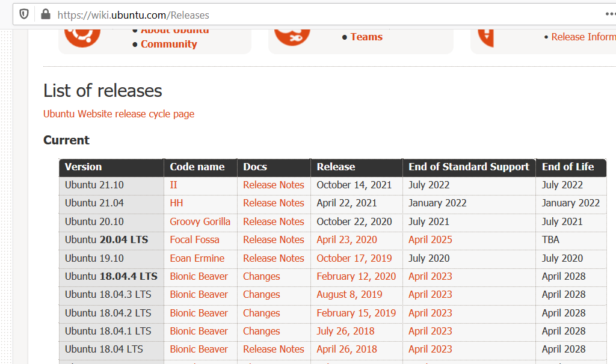The height and width of the screenshot is (364, 616).
Task: Open Changes link for Ubuntu 18.04.4 LTS
Action: click(x=261, y=276)
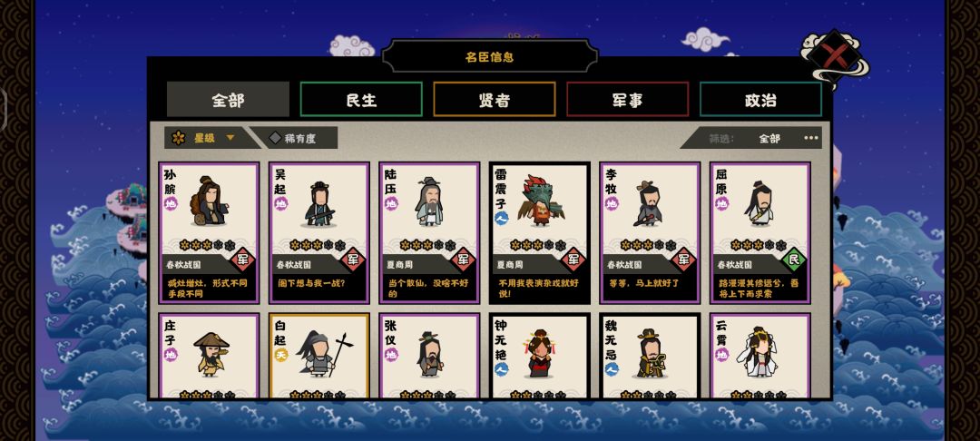Select the 政治 tab

(760, 99)
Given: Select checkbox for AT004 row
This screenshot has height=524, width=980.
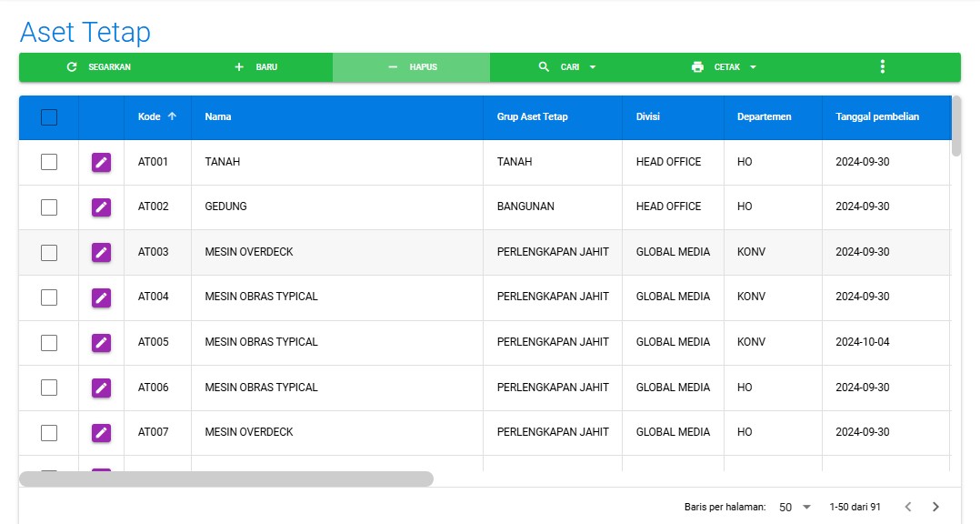Looking at the screenshot, I should coord(49,297).
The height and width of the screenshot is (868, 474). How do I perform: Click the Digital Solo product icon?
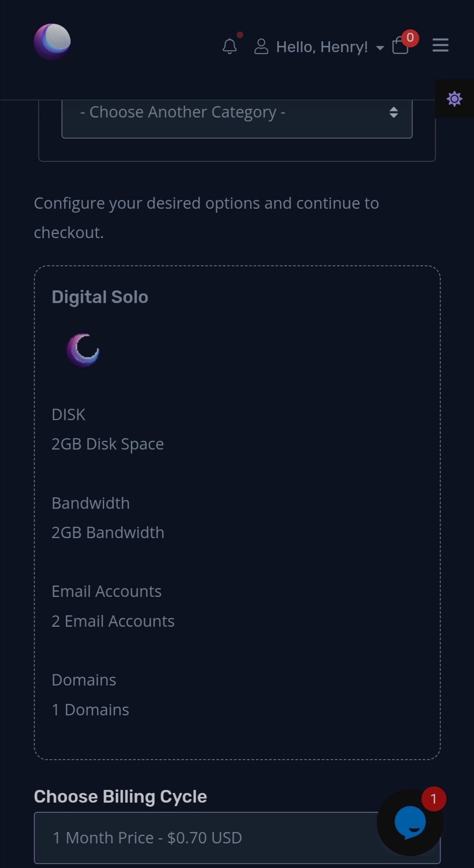click(83, 350)
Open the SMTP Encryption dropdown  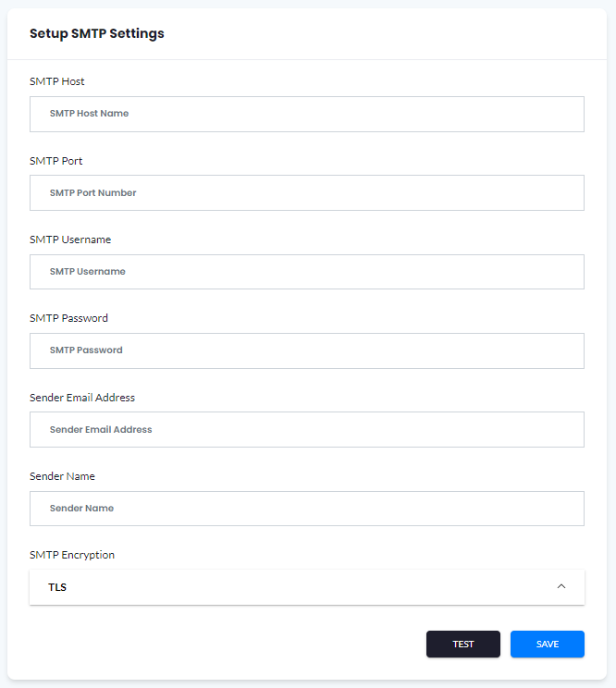click(306, 587)
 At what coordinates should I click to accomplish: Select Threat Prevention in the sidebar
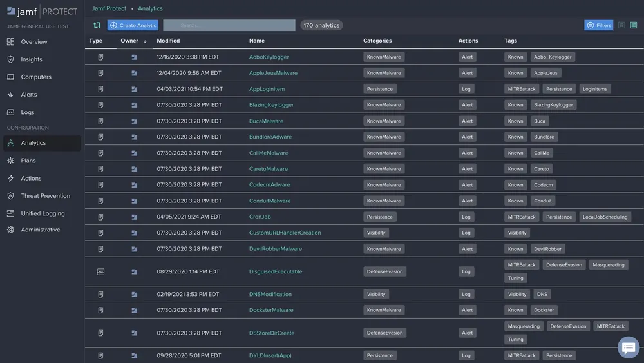[45, 196]
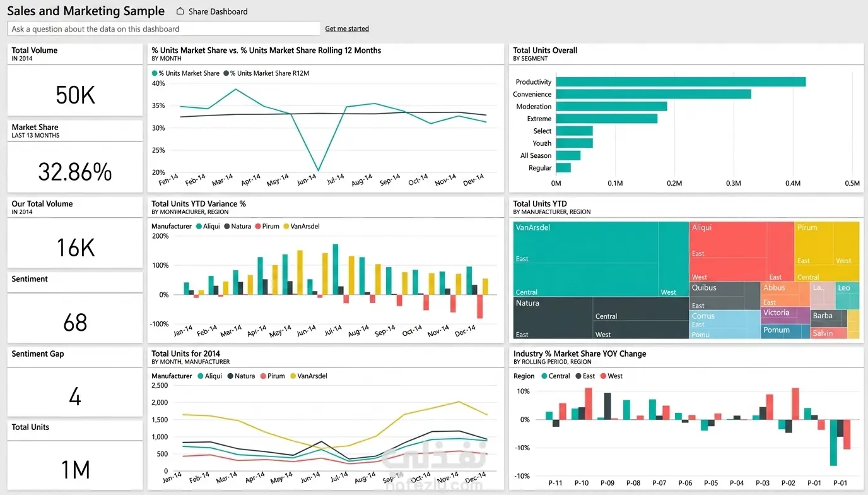Image resolution: width=868 pixels, height=495 pixels.
Task: Open the Market Share 32.86% card
Action: click(75, 157)
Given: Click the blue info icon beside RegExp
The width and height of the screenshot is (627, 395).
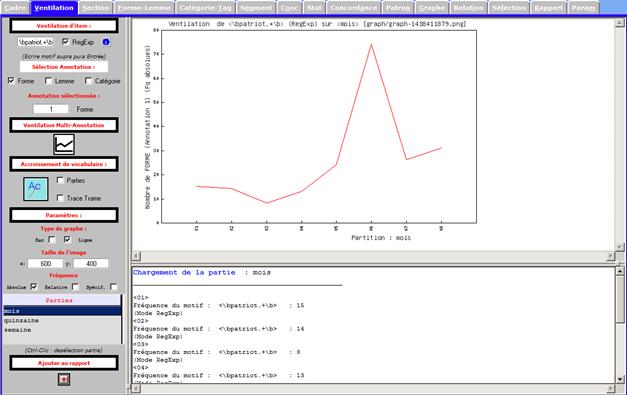Looking at the screenshot, I should 106,42.
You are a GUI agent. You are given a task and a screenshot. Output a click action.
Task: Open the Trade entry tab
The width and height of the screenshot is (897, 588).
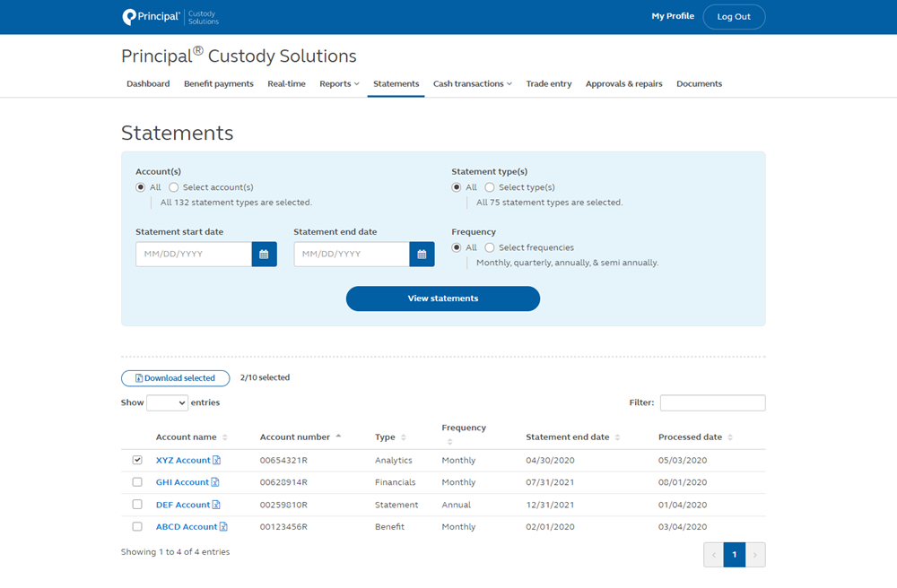548,83
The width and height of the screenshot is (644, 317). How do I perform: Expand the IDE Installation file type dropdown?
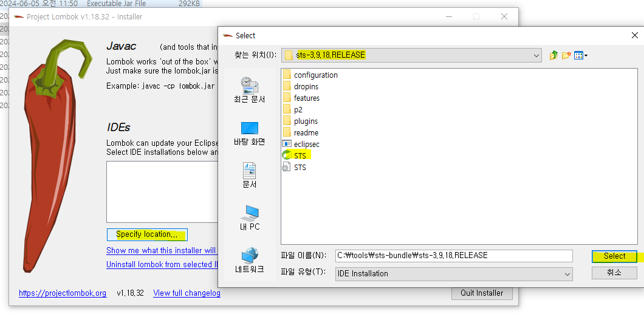(x=567, y=274)
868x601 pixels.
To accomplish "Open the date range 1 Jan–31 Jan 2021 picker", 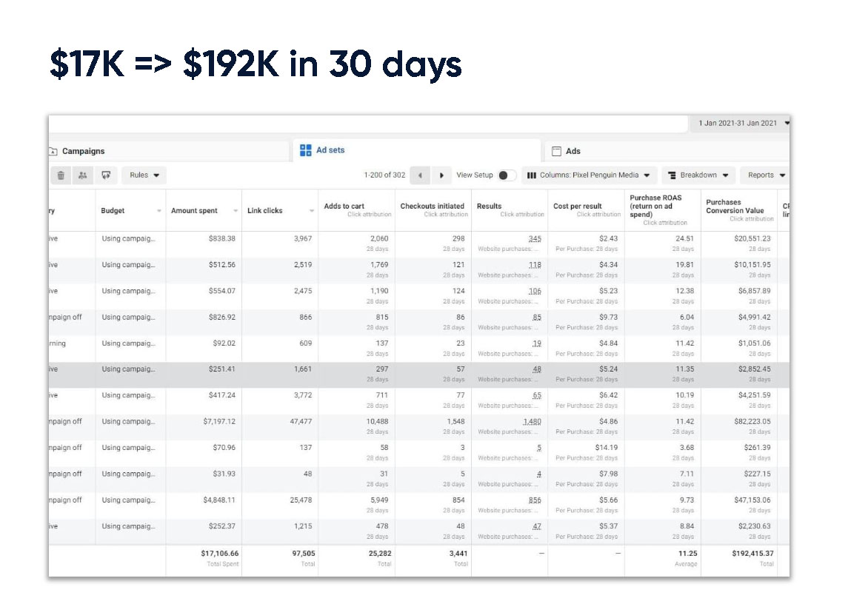I will (x=742, y=123).
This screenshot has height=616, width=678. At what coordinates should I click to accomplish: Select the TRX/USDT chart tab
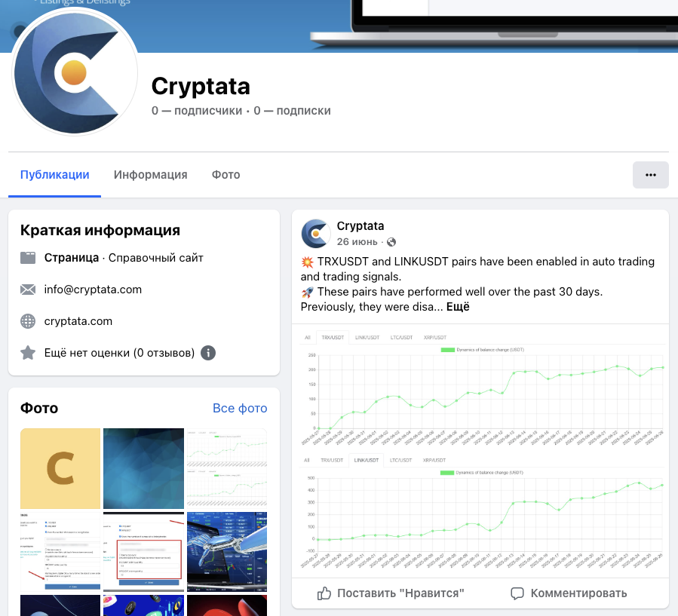(333, 338)
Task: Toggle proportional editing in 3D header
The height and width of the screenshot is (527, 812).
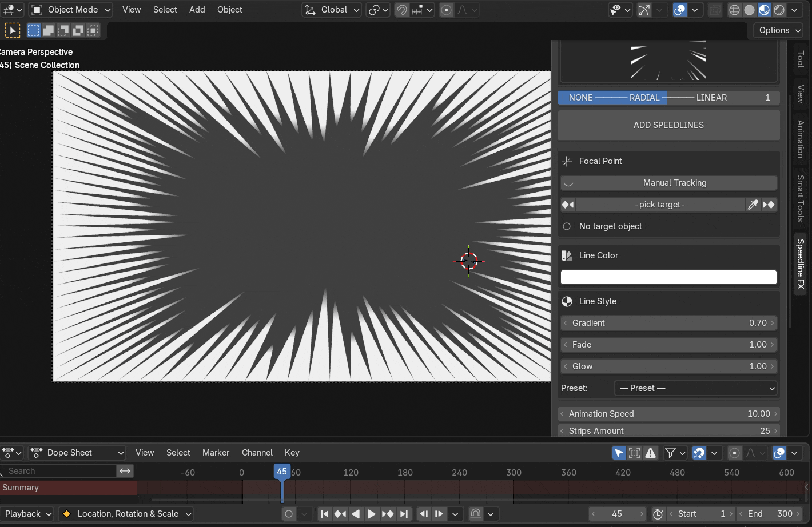Action: pos(447,10)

Work to be completed: Rewrite everything from the line containing "Task: Toggle proportional" down to the end of the material as a Markdown table with the columns Row and Material line, one numbered row per line and no rows for blank lines. Leave the pictures out.

Solution to this exercise:
| Row | Material line |
|---|---|
| 1 | Task: Toggle proportional editing in 3D header |
| 2 | The height and width of the screenshot is (527, 812). |
| 3 | Action: pos(447,10) |